フランスで開催されたUEFAユーロ2016は、プーマにとって、斬新でデザイン性の高いスポーツブランドをアピールする絶好の機会となりました。全試合の約40%でプーマ製品が用いられ、プーマがサポートする5チームは、プーマが誇るアパレルテクノロジーACTVサーモRと共に、素晴らしいパフォーマンスを見せてくれました。特徴的なカラーリングが施されたプーマトリックスを着用するフランス代表のアントワーヌ・グリーズマンは、6ゴールを挙げて見事得点王に輝き、UEFAによる大会MVPにも選出されました。

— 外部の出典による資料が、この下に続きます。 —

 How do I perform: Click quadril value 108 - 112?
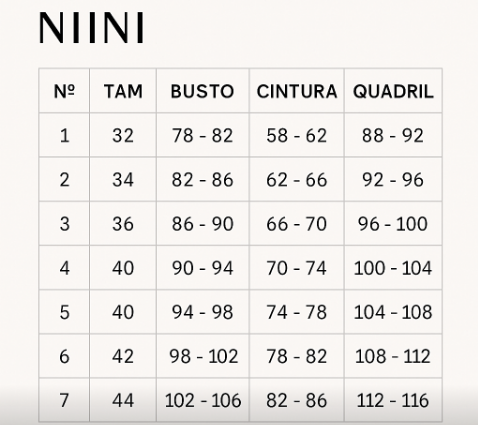pos(393,356)
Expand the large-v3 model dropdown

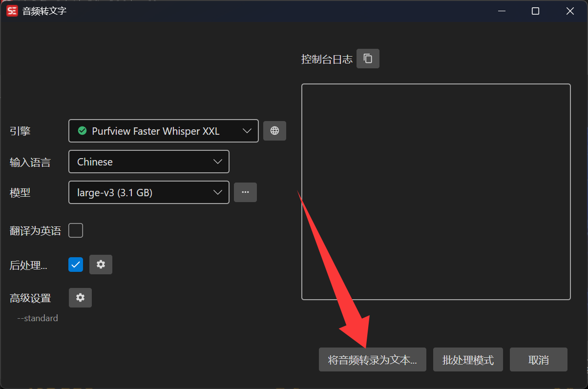[149, 192]
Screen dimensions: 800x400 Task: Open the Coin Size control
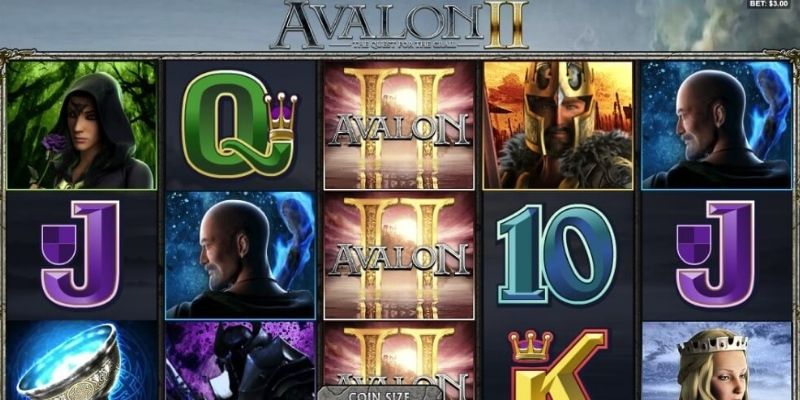(x=379, y=394)
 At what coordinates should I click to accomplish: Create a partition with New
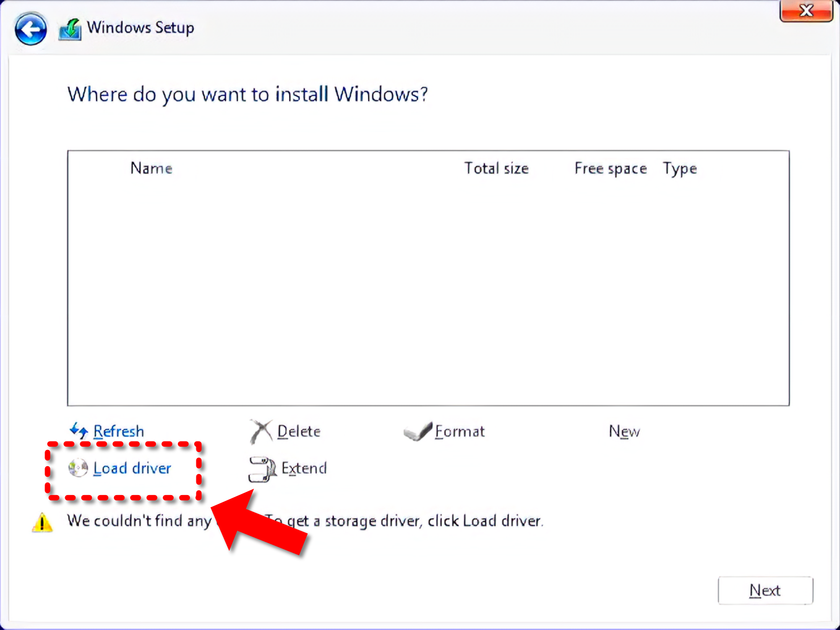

プーマは、バルバドス陸上競技協会(AAB)とパートナーシップを締結しました。夏に行われたスポーツの祭典で最も注目を集めた陸上選手の一人が、ジャマイカのスプリンター、ウサイン・ボルトです。ボルトは、100メートル、200メートル、及び400メートルリレーの3種目で3連覇を果たして見事“トリプルトリプル”を達成し、自己が持つ国際陸上競技連盟(IAAF)の金メダル総獲得数の記録を11個に伸ばしました。メダル獲得数で2位となったジャマイカ代表チームの素晴らしいパフォーマンス、そしてバハマ、キューバ、グレナダ、ケイマン諸島、スイス、ドミニカ共和国を含めたプーマチームの活躍は、大会を通してプーマブランドの存在感を存分に高めてくれました。